@@ -81,6 +81,15 @@ fib_multipath_hash_policy - INTEGER
0 - Layer 3
1 - Layer 4
+ip_forward_update_priority - INTEGER
+ Whether to update SKB priority from "TOS" field in IPv4 header after it
+ is forwarded. The new SKB priority is mapped from TOS field value
+ according to an rt_tos2priority table (see e.g. man tc-prio).
+ Default: 1 (Update priority.)
+ Possible values:
+ 0 - Do not update priority.
+ 1 - Update priority.
+
route/max_size - INTEGER
Maximum number of routes allowed in the kernel. Increase
this when using large numbers of interfaces and/or routes.
@@ -28,6 +28,7 @@ enum netevent_notif_type {
NETEVENT_DELAY_PROBE_TIME_UPDATE, /* arg is struct neigh_parms ptr */
NETEVENT_IPV4_MPATH_HASH_UPDATE, /* arg is struct net ptr */
NETEVENT_IPV6_MPATH_HASH_UPDATE, /* arg is struct net ptr */
+ NETEVENT_IPV4_FWD_UPDATE_PRIORITY_UPDATE, /* arg is struct net ptr */
};
int register_netevent_notifier(struct notifier_block *nb);
@@ -98,6 +98,7 @@ struct netns_ipv4 {
int sysctl_ip_default_ttl;
int sysctl_ip_no_pmtu_disc;
int sysctl_ip_fwd_use_pmtu;
+ int sysctl_ip_fwd_update_priority;
int sysctl_ip_nonlocal_bind;
/* Shall we try to damage output packets if routing dev changes? */
int sysctl_ip_dynaddr;
@@ -1802,6 +1802,7 @@ static __net_init int inet_init_net(struct net *net)

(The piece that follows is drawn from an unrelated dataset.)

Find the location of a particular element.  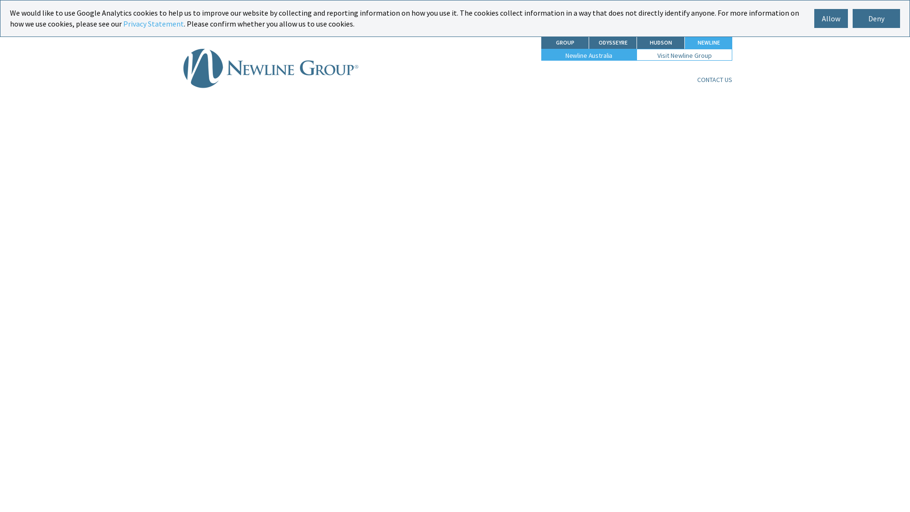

* We set them here, in case sysctl is not compiled.
*/
net->ipv4.sysctl_ip_default_ttl = IPDEFTTL;
+ net->ipv4.sysctl_ip_fwd_update_priority = true;
net->ipv4.sysctl_ip_dynaddr = 0;
net->ipv4.sysctl_ip_early_demux = 1;
net->ipv4.sysctl_udp_early_demux = 1;
@@ -143,7 +143,8 @@ int ip_forward(struct sk_buff *skb)
!skb_sec_path(skb))
ip_rt_send_redirect(skb);
- skb->priority = rt_tos2priority(iph->tos);
+ if (net->ipv4.sysctl_ip_fwd_update_priority)

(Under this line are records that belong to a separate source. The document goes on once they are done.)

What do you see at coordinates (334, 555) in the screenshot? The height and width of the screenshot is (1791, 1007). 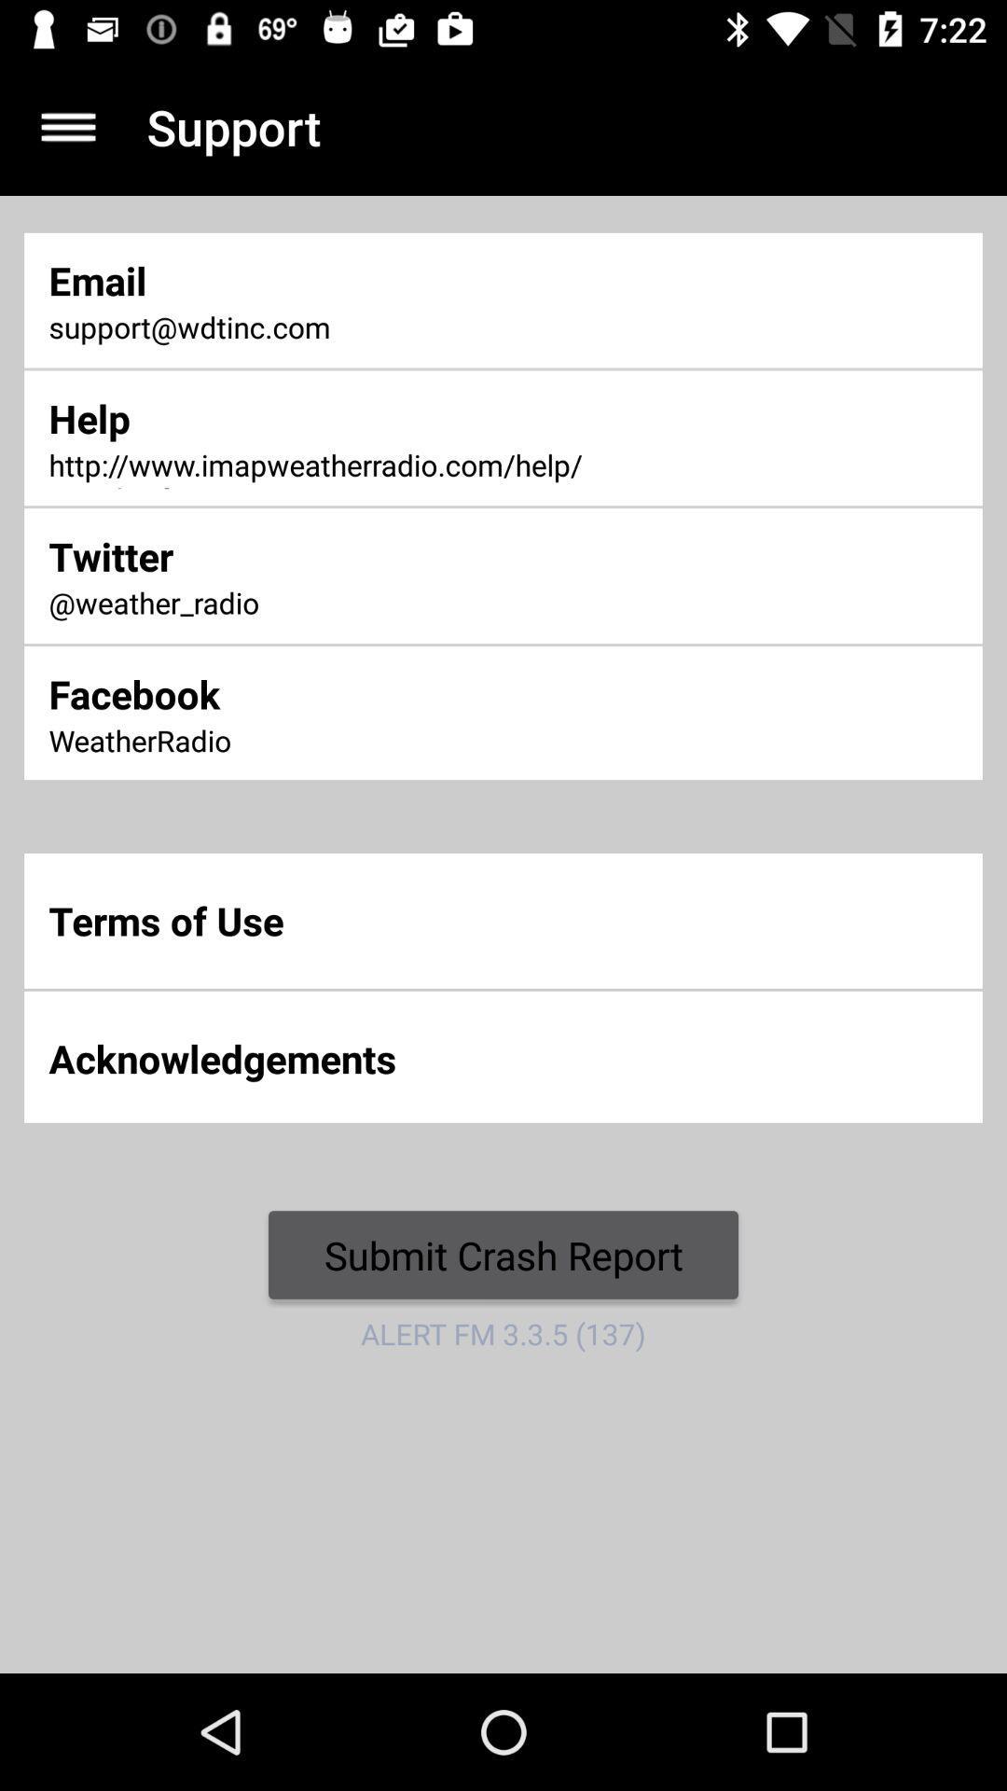 I see `the item below http www imapweatherradio` at bounding box center [334, 555].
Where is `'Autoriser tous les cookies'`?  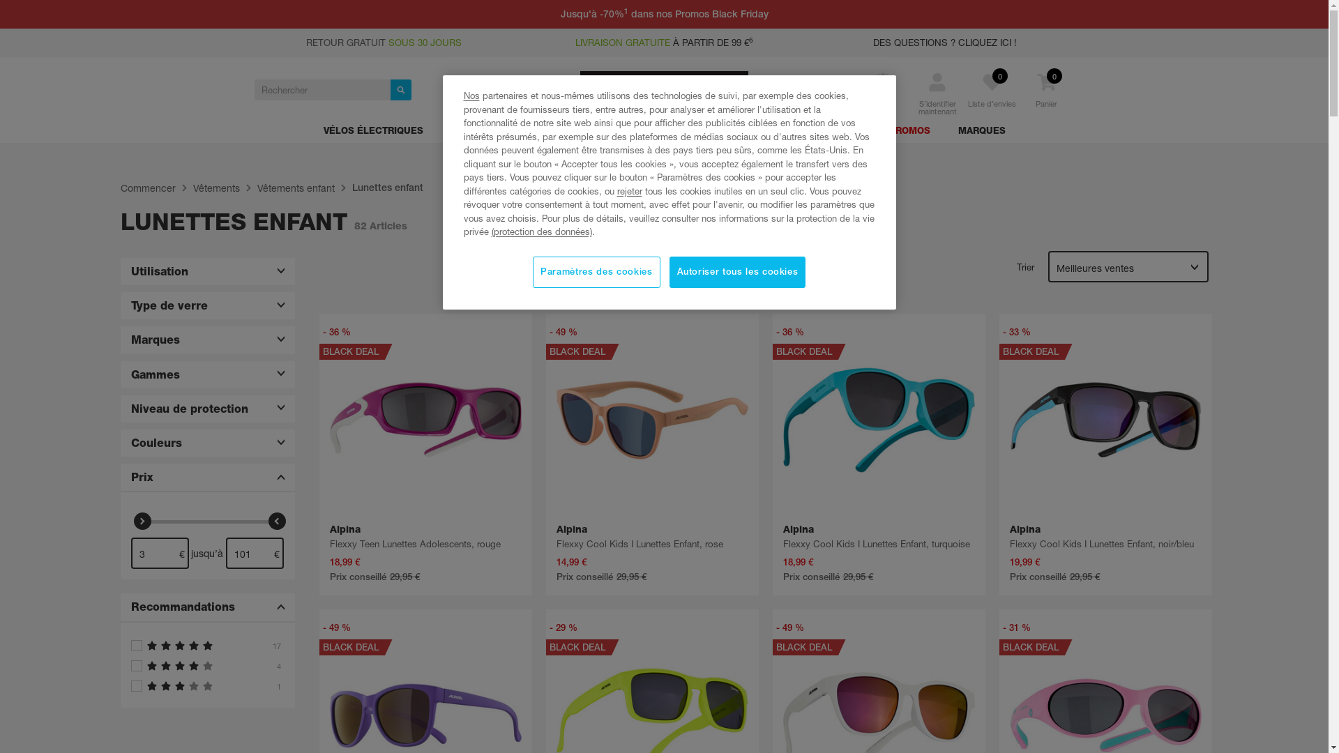 'Autoriser tous les cookies' is located at coordinates (736, 272).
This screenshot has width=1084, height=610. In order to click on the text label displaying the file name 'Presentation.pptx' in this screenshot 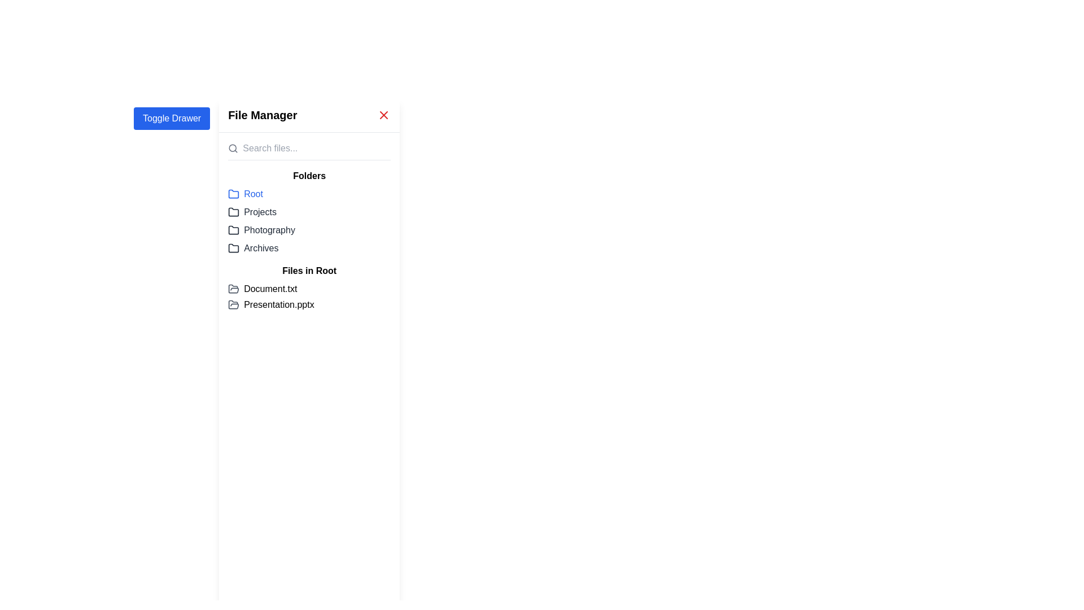, I will do `click(279, 305)`.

+ skb->priority = rt_tos2priority(iph->tos);
return NF_HOOK(NFPROTO_IPV4, NF_INET_FORWARD,
net, NULL, skb, skb->dev, rt->dst.dev,
@@ -201,6 +201,23 @@ static int ipv4_ping_group_range(struct ctl_table *table, int write,
return ret;
}
+static int ipv4_fwd_update_priority(struct ctl_table *table, int write,
+ void __user *buffer,
+ size_t *lenp, loff_t *ppos)
+{
+ struct net *net;
+ int ret;
+
+ net = container_of(table->data, struct net,
+ ipv4.sysctl_ip_fwd_update_priority);
+ ret = proc_dointvec_minmax(table, write, buffer, lenp, ppos);
+ if (write && ret == 0)
+ call_netevent_notifiers(
+ NETEVENT_IPV4_FWD_UPDATE_PRIORITY_UPDATE, net);
+
+ return ret;
+}
+
static int proc_tcp_congestion_control(struct ctl_table *ctl, int write,
void __user *buffer, size_t *lenp, loff_t *ppos)
{
@@ -664,6 +681,15 @@ static struct ctl_table ipv4_net_table[] = {
.proc_handler = proc_dointvec,
},
{
+ .procname = "ip_forward_update_priority",
+ .data = &init_net.ipv4.sysctl_ip_fwd_update_priority,
+ .maxlen = sizeof(int),
+ .mode = 0644,
+ .proc_handler = ipv4_fwd_update_priority,
+ .extra1 = &zero,
+ .extra2 = &one,
+ },
+ {
.procname = "ip_nonlocal_bind",
.data = &init_net.ipv4.sysctl_ip_nonlocal_bind,
.maxlen = sizeof(int),
After IPv4 packets are forwarded, the priority of the corresponding SKB is updated according to the TOS field of IPv4 header. This overrides any prioritization done earlier by e.g. an skbedit action or ingress-qos-map defined at a vlan device. Such overriding may not always be desirable. Even if the packet ends up being routed, which implies this is an L3 network node, an administrator may wish to preserve whatever prioritization was done earlier on in the pipeline. Therefore introduce a sysctl that controls this behavior. Keep the default value at 1 to maintain backward-compatible behavior. Signed-off-by: Petr Machata <petrm@mellanox.com> --- Documentation/networking/ip-sysctl.txt | 9 +++++++++ include/net/netevent.h | 1 + include/net/netns/ipv4.h | 1 + net/ipv4/af_inet.c | 1 + net/ipv4/ip_forward.c | 3 ++- net/ipv4/sysctl_net_ipv4.c | 26 ++++++++++++++++++++++++++ 6 files changed, 40 insertions(+), 1 deletion(-)